=== DOCUMENT EXCERPT ===
>>>>>

Limewater is the common name for a saturated aqueous solution of calcium hydroxide. Calcium hydroxide, Ca(OH)2, is sparsely soluble at room temperature in water (1.5 g/L at 25 °C). "Pure" (i.e. less than or fully saturated) limewater is clear and colorless, with a slight earthy smell and an astringent/bitter taste. It is basic in nature with a pH of 12.4.

Limewater may be prepared by mixing calcium hydroxide (Ca(OH)2) with water and removing excess undissolved solute (e.g. by filtration). When excess calcium hydroxide is added (or when environmental conditions are altered, e.g. when its temperature is raised sufficiently), a milky solution results due to the homogeneous suspension of excess calcium hydroxide. This liquid has been known traditionally as milk of lime.

Chemistry
An experiment commonly used to demonstrate the interaction of CO2 and Ca(OH)2 is as follows.

<<<<<

=== SOURCE DATA ===

>>>>>

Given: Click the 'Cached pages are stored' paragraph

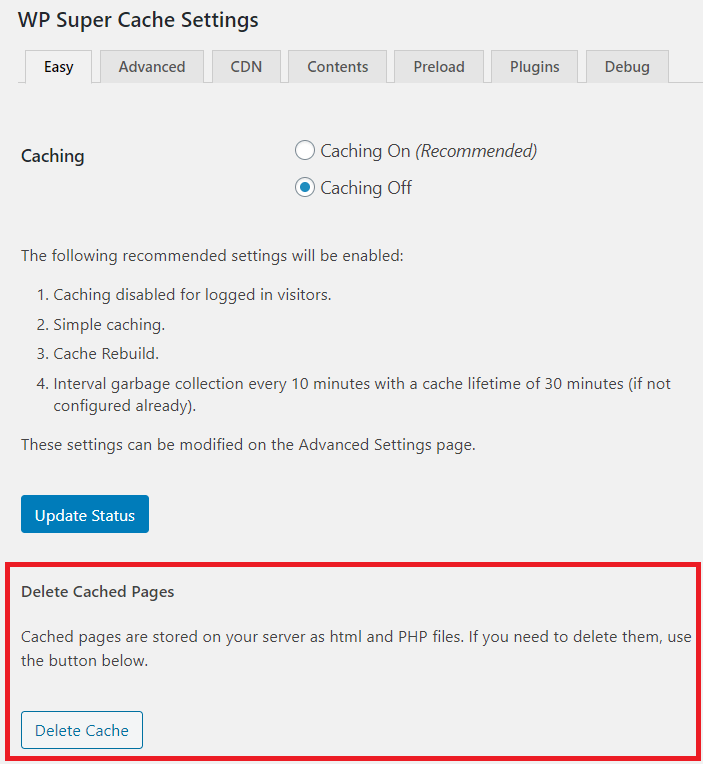Looking at the screenshot, I should pyautogui.click(x=356, y=648).
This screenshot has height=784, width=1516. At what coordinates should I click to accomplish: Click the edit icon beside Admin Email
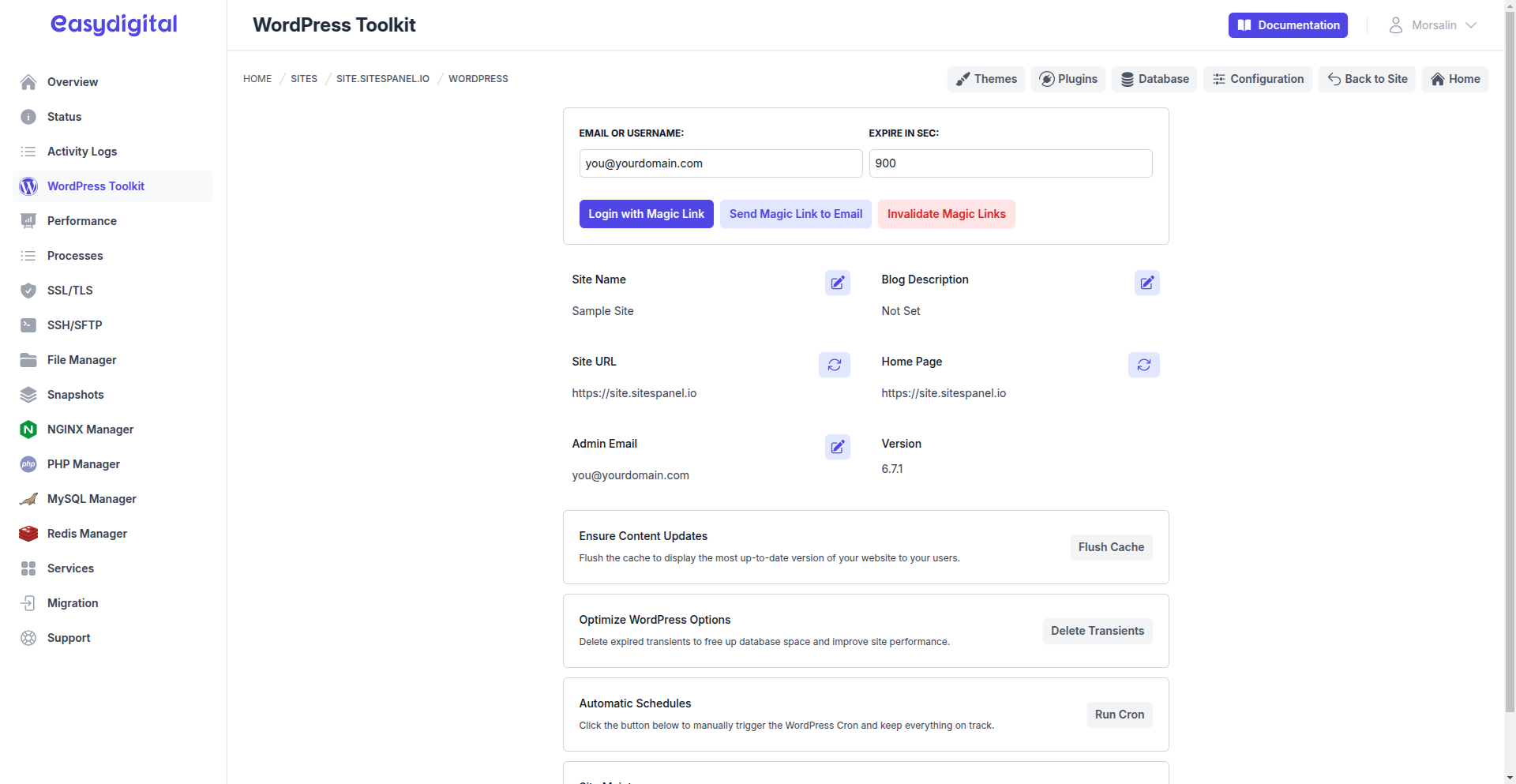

<<<<<

=== AIM ===
Print the limewater passage again word for word, in full.

=== REPLY TO THE EXERCISE ===
Limewater is the common name for a saturated aqueous solution of calcium hydroxide. Calcium hydroxide, Ca(OH)2, is sparsely soluble at room temperature in water (1.5 g/L at 25 °C). "Pure" (i.e. less than or fully saturated) limewater is clear and colorless, with a slight earthy smell and an astringent/bitter taste. It is basic in nature with a pH of 12.4.

Limewater may be prepared by mixing calcium hydroxide (Ca(OH)2) with water and removing excess undissolved solute (e.g. by filtration). When excess calcium hydroxide is added (or when environmental conditions are altered, e.g. when its temperature is raised sufficiently), a milky solution results due to the homogeneous suspension of excess calcium hydroxide. This liquid has been known traditionally as milk of lime.

Chemistry
An experiment commonly used to demonstrate the interaction of CO2 and Ca(OH)2 is as follows.